Collection-valued, array-valued and generally Iterable fields and properties may also be decorated with the @Valid annotation. This causes the contents of the iterator to be validated. Any object implementing java.lang.Iterable is supported. This includes specifically:

• arrays of objects • java.util.Collection • java.util.Set • java.util.List • java.util.Map (special treatment see below)

Each object provided by the iterator is validated. For Map, the value of each Map.Entry is validated (the key is not validated).

nicktelford commented 10 years ago

Validation annotations aren't (currently) usable on Jersey resource methods. To do this, we need to upgrade to Jersey 2.x, which is planned, but a major undertaking.

mveitas commented 10 years ago

@nicktelford Are you saying that you can't use something like this? Isn't this implemented by the JacksonMessageBodyProvider?

public Response create(@Auth String authId, @Valid Glucose glucose) { .... }

nicktelford commented 10 years ago

I've just realised my mistake. Validation constraints themselves (e.g. @NotEmpty, @Min, etc.) cannot be used on a Jersey resource method parameter, but objects annotated with @Valid are validated only if they're deserialized by Jackson.

This issue is legitimate, as the JacksonMessageBodyProvider implements this validation, and is failing to cascade validations on collections.

mveitas commented 10 years ago

@nicktelford I probably won't have any connectivity to my office VPN due to the snowstorm, so I'll probably have some time this afternoon to put together a PR for this unless you wanted to tackle this.

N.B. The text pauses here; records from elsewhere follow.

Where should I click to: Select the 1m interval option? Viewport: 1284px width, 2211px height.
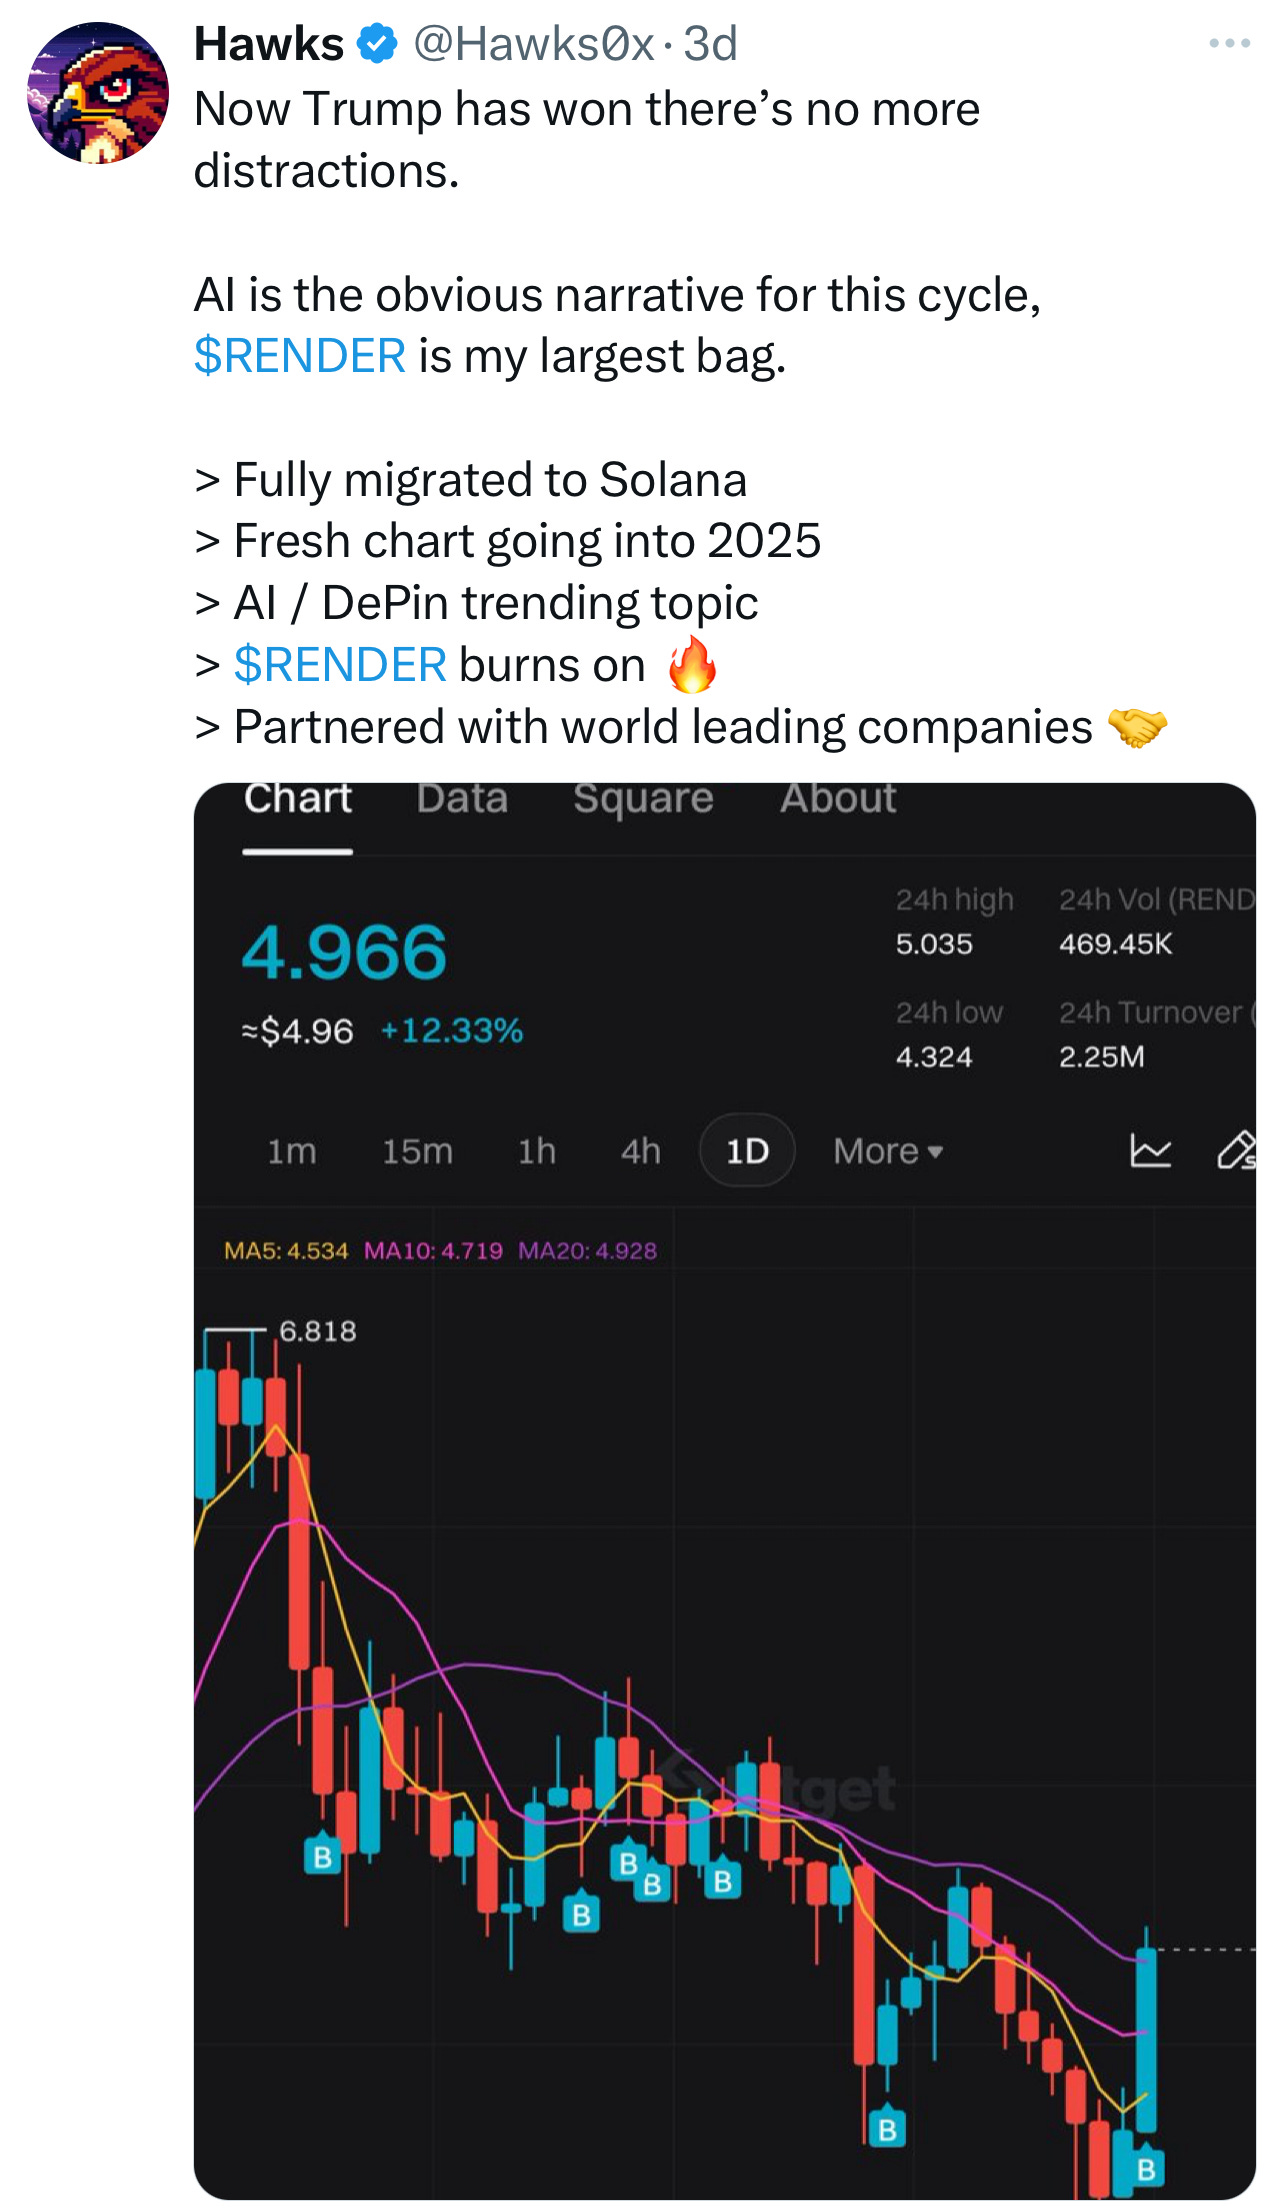pyautogui.click(x=291, y=1151)
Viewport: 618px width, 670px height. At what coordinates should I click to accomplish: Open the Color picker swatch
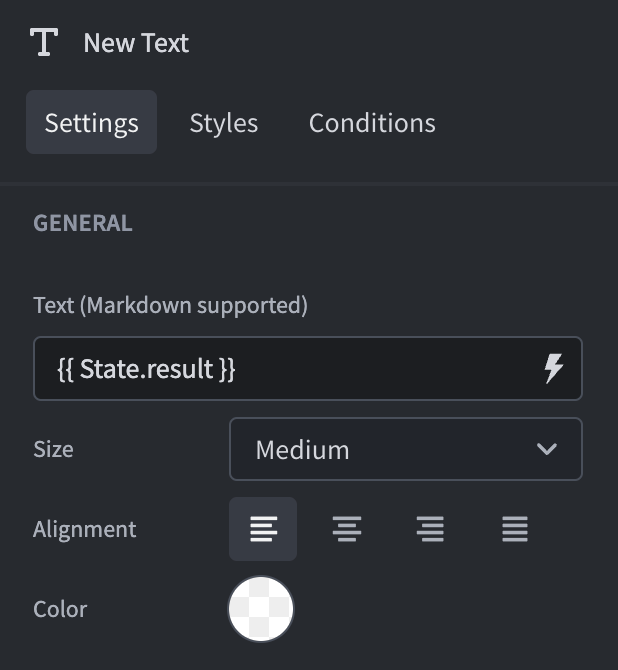(261, 609)
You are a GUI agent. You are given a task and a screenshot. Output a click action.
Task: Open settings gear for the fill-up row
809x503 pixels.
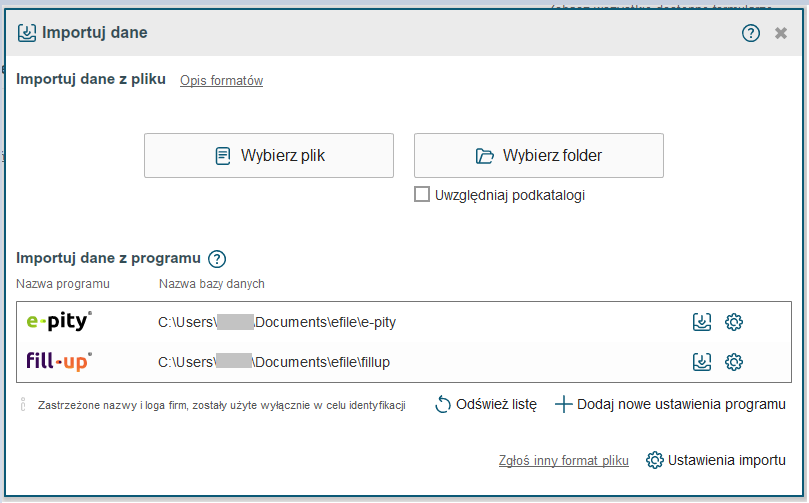click(x=733, y=362)
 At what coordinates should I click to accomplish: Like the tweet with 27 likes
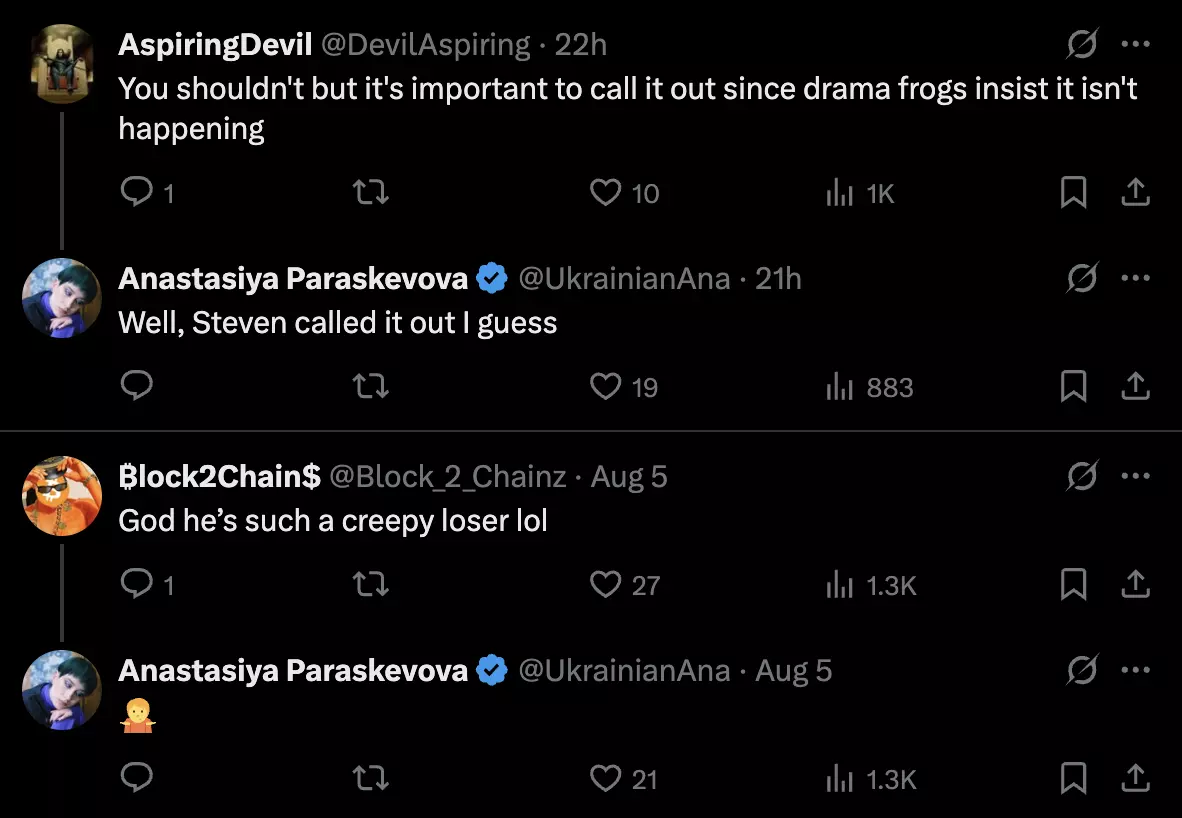coord(605,584)
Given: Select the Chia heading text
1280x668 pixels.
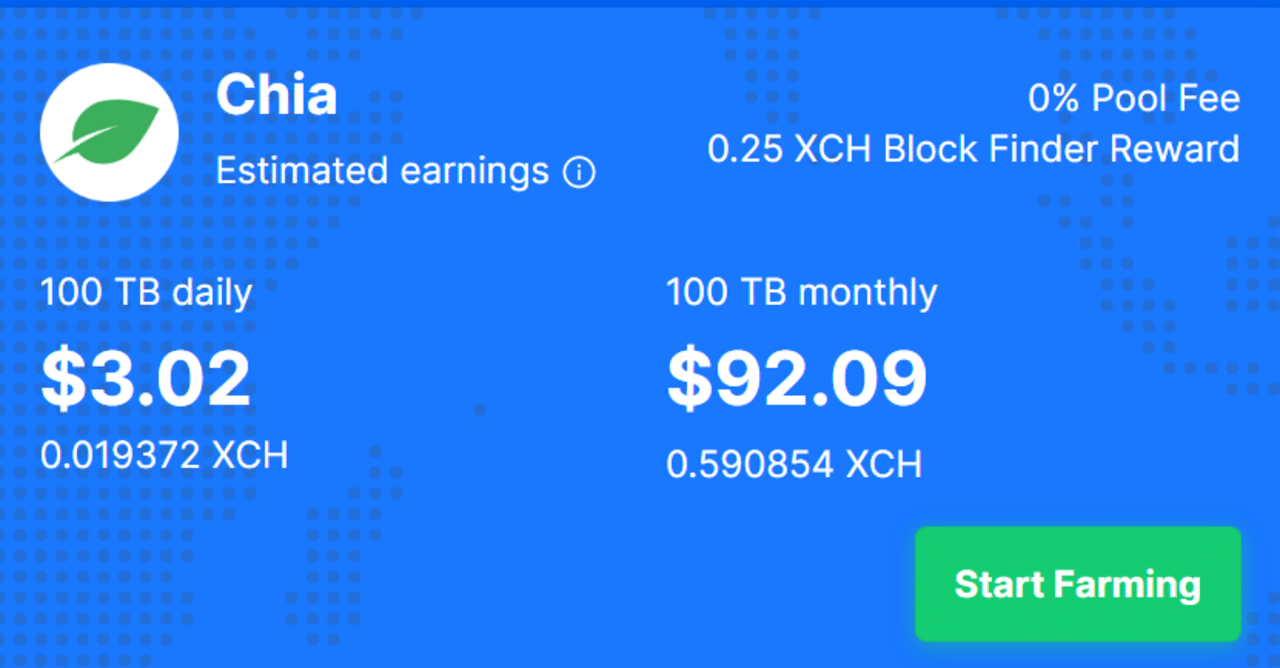Looking at the screenshot, I should pyautogui.click(x=276, y=96).
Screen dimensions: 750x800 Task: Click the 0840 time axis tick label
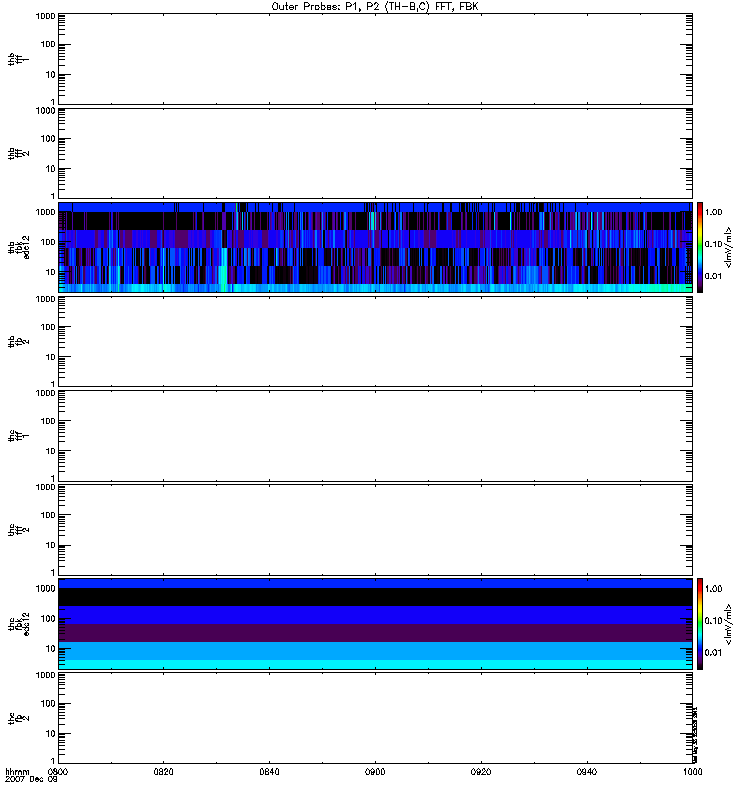270,772
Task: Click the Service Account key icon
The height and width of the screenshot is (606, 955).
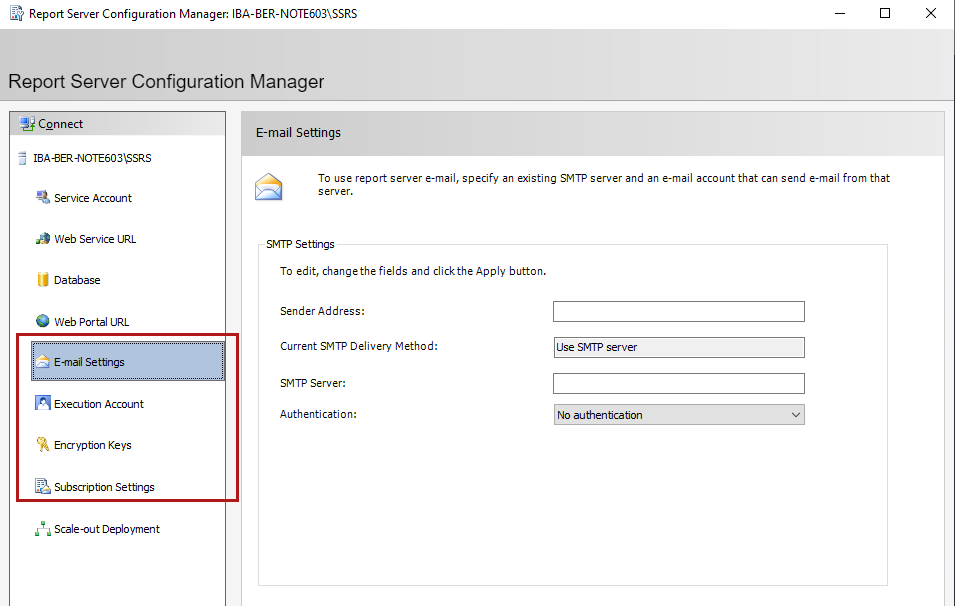Action: (43, 198)
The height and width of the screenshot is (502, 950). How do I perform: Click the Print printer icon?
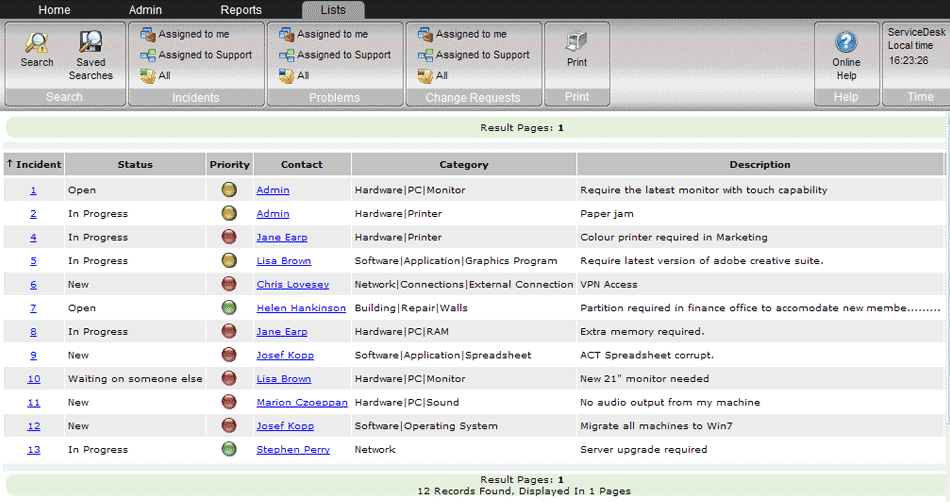pyautogui.click(x=576, y=41)
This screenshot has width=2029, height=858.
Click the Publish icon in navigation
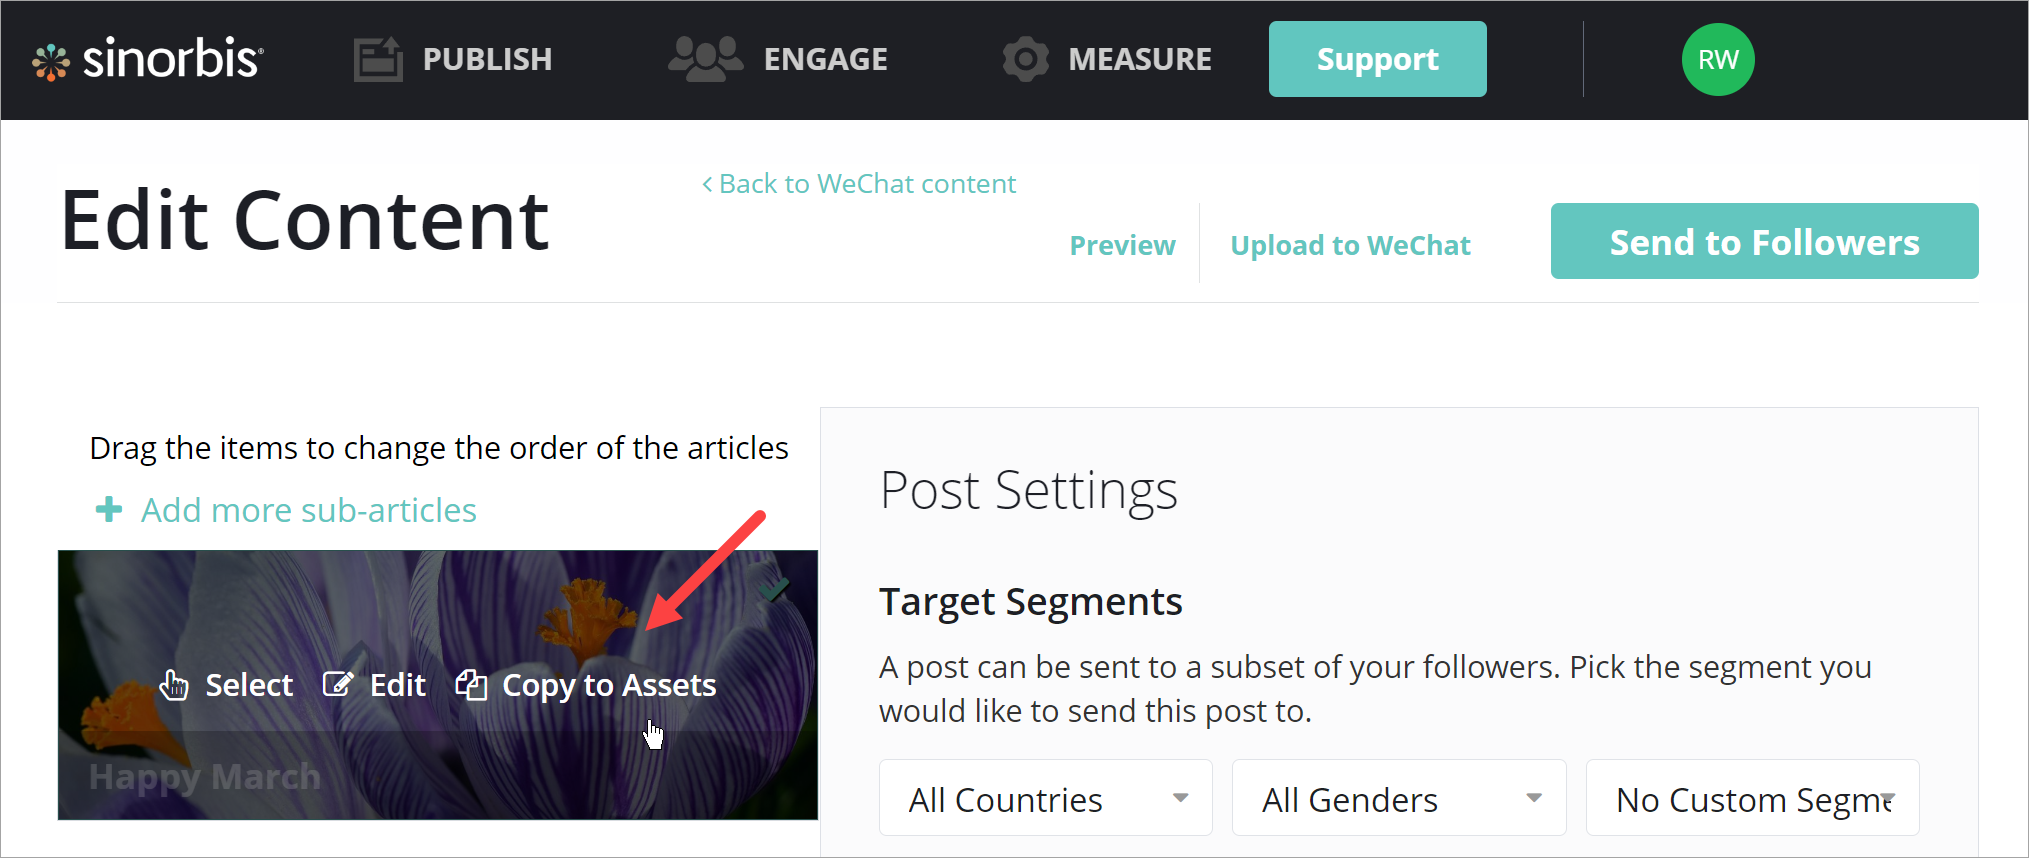point(378,60)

nicktelford commented 10 years ago

Go for it. I have some ideas for handling Iterable instances, but I'm stumped on validating Map instances correctly.

mveitas commented 10 years ago

As @pimlottc mentioned it's not different than any other collection: Map, the value of each Map.Entry is validated (the key is not validated).

nicktelford commented 10 years ago

I totally missed that, I was looking at the Hibernate implementation and noticed that it retains the key for some reason. I guess we can just ignore it then.

pimlottc commented 10 years ago

Thanks for the quick response guys! One additional thought -

            assertThat(ConstraintViolations.formatUntyped(e.getConstraintViolations()))
                    .contains("id must be greater than or equal to 0 (was -1)",
                            "id must be greater than or equal to 0 (was -2)");

Ideally there'd be some way to determine which violation corresponded to which element within the collection. Not sure if there is a clean way to do this though, and what the message syntax might look like (including for maps).

mveitas commented 10 years ago

The message syntax for the map would be tough as you most likely would want to base it on the key. They value of the key might be a complex value and have a meaningful way to display a string.

Adding messaging for things such as a List or an array make sense, but how would you deal with a Set? There really isn't a way to return the index.

@pimlottc If you would like to research this further and figure out what it would take to get intelligent messaging for the list element validations, go for it!

nicktelford commented 10 years ago

Well, in the case of a Set, the value is unique, and unordered, so that's all you could ever provide.

nicktelford commented 10 years ago

471 resolves this issue. Any outstanding points will need to be raised elsewhere (just make a reference to this issue).

thegamblerrises commented 6 years ago

Hi, is it fixed only for Dropwizard or for jersey project as well?

joschi commented 6 years ago

@thegamblerrises This issue only covers Dropwizard.